▸ **WHAT IS BEING ASKED**
A faithful copy of the whole listing is required.

▸ **DATA TO PROCESS**
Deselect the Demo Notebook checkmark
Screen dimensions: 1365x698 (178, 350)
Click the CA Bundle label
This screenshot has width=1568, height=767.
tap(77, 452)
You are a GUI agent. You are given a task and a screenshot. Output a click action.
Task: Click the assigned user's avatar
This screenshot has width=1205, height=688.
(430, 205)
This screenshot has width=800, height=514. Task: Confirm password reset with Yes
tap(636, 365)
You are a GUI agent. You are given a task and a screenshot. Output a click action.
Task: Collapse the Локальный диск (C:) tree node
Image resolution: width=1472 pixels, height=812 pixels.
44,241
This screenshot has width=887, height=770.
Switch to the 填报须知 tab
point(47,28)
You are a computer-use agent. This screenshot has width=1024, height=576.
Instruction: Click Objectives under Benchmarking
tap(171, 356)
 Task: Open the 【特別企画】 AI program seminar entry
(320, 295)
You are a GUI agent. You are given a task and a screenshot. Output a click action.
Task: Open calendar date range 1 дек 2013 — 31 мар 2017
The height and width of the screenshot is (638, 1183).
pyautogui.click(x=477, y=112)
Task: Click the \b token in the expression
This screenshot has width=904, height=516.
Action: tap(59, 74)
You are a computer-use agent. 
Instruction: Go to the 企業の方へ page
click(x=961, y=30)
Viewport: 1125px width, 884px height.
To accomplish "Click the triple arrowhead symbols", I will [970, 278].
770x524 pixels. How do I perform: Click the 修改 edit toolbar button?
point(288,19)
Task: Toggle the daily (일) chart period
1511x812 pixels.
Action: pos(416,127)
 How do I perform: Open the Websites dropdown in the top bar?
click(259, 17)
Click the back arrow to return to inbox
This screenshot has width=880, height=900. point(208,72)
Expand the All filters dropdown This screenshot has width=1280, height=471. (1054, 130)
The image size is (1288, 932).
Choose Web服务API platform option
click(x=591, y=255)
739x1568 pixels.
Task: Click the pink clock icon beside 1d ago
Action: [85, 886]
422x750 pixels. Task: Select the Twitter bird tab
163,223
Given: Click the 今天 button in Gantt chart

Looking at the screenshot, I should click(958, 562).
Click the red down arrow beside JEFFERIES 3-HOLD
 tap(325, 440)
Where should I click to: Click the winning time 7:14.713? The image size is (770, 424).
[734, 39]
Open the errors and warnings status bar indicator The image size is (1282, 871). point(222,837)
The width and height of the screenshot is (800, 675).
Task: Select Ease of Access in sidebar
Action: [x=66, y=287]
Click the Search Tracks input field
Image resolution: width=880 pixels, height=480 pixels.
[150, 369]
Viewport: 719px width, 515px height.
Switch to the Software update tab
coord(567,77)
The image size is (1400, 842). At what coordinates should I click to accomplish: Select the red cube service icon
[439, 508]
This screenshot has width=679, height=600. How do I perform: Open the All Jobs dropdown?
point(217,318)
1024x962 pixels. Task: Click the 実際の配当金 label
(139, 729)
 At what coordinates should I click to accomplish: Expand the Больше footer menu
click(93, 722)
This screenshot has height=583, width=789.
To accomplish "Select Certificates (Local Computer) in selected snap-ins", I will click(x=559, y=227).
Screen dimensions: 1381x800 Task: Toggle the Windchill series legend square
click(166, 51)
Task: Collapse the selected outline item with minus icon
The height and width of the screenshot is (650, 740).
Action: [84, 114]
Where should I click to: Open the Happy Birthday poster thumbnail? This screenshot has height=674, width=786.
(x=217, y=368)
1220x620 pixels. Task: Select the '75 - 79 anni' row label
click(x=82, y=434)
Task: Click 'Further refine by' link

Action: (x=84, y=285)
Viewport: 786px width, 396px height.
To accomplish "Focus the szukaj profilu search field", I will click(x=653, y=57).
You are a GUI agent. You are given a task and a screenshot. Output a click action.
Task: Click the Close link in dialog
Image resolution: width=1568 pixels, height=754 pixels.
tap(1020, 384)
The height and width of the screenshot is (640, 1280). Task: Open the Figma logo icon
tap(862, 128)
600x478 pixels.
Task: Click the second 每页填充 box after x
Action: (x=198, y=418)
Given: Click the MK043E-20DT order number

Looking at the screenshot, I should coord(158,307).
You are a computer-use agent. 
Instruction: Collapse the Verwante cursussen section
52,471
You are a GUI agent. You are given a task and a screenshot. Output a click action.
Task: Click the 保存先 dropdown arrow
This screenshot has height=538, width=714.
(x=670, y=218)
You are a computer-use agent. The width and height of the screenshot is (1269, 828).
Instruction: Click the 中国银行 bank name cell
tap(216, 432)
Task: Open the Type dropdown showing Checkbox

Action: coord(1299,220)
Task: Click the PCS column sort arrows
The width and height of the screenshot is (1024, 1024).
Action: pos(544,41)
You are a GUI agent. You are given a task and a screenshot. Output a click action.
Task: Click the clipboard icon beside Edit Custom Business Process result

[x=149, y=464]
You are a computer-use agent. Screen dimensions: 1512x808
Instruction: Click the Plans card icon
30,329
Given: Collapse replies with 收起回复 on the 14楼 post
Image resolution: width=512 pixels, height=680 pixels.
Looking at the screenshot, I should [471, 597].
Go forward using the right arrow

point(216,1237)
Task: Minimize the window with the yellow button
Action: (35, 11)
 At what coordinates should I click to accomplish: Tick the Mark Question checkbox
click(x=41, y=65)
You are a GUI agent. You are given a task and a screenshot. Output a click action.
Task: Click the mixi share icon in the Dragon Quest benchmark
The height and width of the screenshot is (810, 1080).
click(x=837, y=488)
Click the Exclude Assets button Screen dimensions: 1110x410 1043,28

▸ **TASK RESPONSE**
Deselect the Demo Notebook checkmark
Screen dimensions: 1365x698 (178, 350)
Click the CA Bundle label
This screenshot has width=1568, height=767.
tap(77, 452)
You are a GUI agent. You are given a task and a screenshot. Output a click action.
Task: Click the assigned user's avatar
This screenshot has width=1205, height=688.
(430, 205)
This screenshot has width=800, height=514. Task: Confirm password reset with Yes
tap(636, 365)
You are a GUI agent. You are given a task and a screenshot. Output a click action.
Task: Collapse the Локальный диск (C:) tree node
Image resolution: width=1472 pixels, height=812 pixels.
44,241
This screenshot has width=887, height=770.
Switch to the 填报须知 tab
point(47,28)
You are a computer-use agent. This screenshot has width=1024, height=576.
Instruction: Click Objectives under Benchmarking
tap(171, 356)
 Task: Open the 【特別企画】 AI program seminar entry
(320, 295)
You are a GUI agent. You are given a task and a screenshot. Output a click action.
Task: Open calendar date range 1 дек 2013 — 31 мар 2017
The height and width of the screenshot is (638, 1183).
pyautogui.click(x=477, y=112)
Task: Click the \b token in the expression
This screenshot has width=904, height=516.
Action: tap(59, 74)
You are a computer-use agent. 
Instruction: Go to the 企業の方へ page
click(x=961, y=30)
Viewport: 1125px width, 884px height.
To accomplish "Click the triple arrowhead symbols", I will [970, 278].
770x524 pixels. How do I perform: Click the 修改 edit toolbar button?
point(288,19)
Task: Toggle the daily (일) chart period
1511x812 pixels.
Action: pos(416,127)
 How do I perform: Open the Websites dropdown in the top bar?
click(259, 17)
Click the back arrow to return to inbox
This screenshot has width=880, height=900. point(208,72)
Expand the All filters dropdown This screenshot has width=1280, height=471. (1054, 130)
The image size is (1288, 932).
Choose Web服务API platform option
click(x=591, y=255)
739x1568 pixels.
Task: Click the pink clock icon beside 1d ago
Action: [85, 886]
422x750 pixels. Task: Select the Twitter bird tab
163,223
Given: Click the 今天 button in Gantt chart

Looking at the screenshot, I should click(958, 562).
Click the red down arrow beside JEFFERIES 3-HOLD
 tap(325, 440)
Where should I click to: Click the winning time 7:14.713? The image size is (770, 424).
[734, 39]
Open the errors and warnings status bar indicator The image size is (1282, 871). point(222,837)
The width and height of the screenshot is (800, 675).
Task: Select Ease of Access in sidebar
Action: [x=66, y=287]
Click the Search Tracks input field
Image resolution: width=880 pixels, height=480 pixels.
[150, 369]
Viewport: 719px width, 515px height.
Switch to the Software update tab
coord(567,77)
The image size is (1400, 842). At what coordinates should I click to accomplish: Select the red cube service icon
[439, 508]
This screenshot has width=679, height=600. How do I perform: Open the All Jobs dropdown?
point(217,318)
1024x962 pixels. Task: Click the 実際の配当金 label
(139, 729)
 At what coordinates should I click to accomplish: Expand the Больше footer menu
click(93, 722)
This screenshot has height=583, width=789.
To accomplish "Select Certificates (Local Computer) in selected snap-ins", I will click(x=559, y=227).
Screen dimensions: 1381x800 Task: Toggle the Windchill series legend square
click(166, 51)
Task: Collapse the selected outline item with minus icon
The height and width of the screenshot is (650, 740).
Action: [84, 114]
Where should I click to: Open the Happy Birthday poster thumbnail? This screenshot has height=674, width=786.
(x=217, y=368)
1220x620 pixels. Task: Select the '75 - 79 anni' row label
click(x=82, y=434)
Task: Click 'Further refine by' link

Action: (x=84, y=285)
Viewport: 786px width, 396px height.
To accomplish "Focus the szukaj profilu search field", I will click(x=653, y=57).
You are a GUI agent. You are given a task and a screenshot. Output a click action.
Task: Click the Close link in dialog
Image resolution: width=1568 pixels, height=754 pixels.
tap(1020, 384)
The height and width of the screenshot is (640, 1280). Task: Open the Figma logo icon
tap(862, 128)
600x478 pixels.
Task: Click the second 每页填充 box after x
Action: (x=198, y=418)
Given: Click the MK043E-20DT order number

Looking at the screenshot, I should coord(158,307).
You are a computer-use agent. 
Instruction: Collapse the Verwante cursussen section
52,471
You are a GUI agent. You are given a task and a screenshot. Output a click action.
Task: Click the 保存先 dropdown arrow
This screenshot has height=538, width=714.
(x=670, y=218)
You are a computer-use agent. The width and height of the screenshot is (1269, 828).
Instruction: Click the 中国银行 bank name cell
tap(216, 432)
Task: Open the Type dropdown showing Checkbox

Action: coord(1299,220)
Task: Click the PCS column sort arrows
The width and height of the screenshot is (1024, 1024).
Action: pos(544,41)
You are a GUI agent. You are given a task and a screenshot. Output a click action.
Task: Click the clipboard icon beside Edit Custom Business Process result

[x=149, y=464]
You are a computer-use agent. Screen dimensions: 1512x808
Instruction: Click the Plans card icon
30,329
Given: Collapse replies with 收起回复 on the 14楼 post
Image resolution: width=512 pixels, height=680 pixels.
Looking at the screenshot, I should [471, 597].
Go forward using the right arrow

point(216,1237)
Task: Minimize the window with the yellow button
Action: (35, 11)
 At what coordinates should I click to accomplish: Tick the Mark Question checkbox
click(x=41, y=65)
You are a GUI agent. You are given a task and a screenshot. Output a click action.
Task: Click the mixi share icon in the Dragon Quest benchmark
The height and width of the screenshot is (810, 1080).
click(x=837, y=488)
Click the Exclude Assets button Screen dimensions: 1110x410 1043,28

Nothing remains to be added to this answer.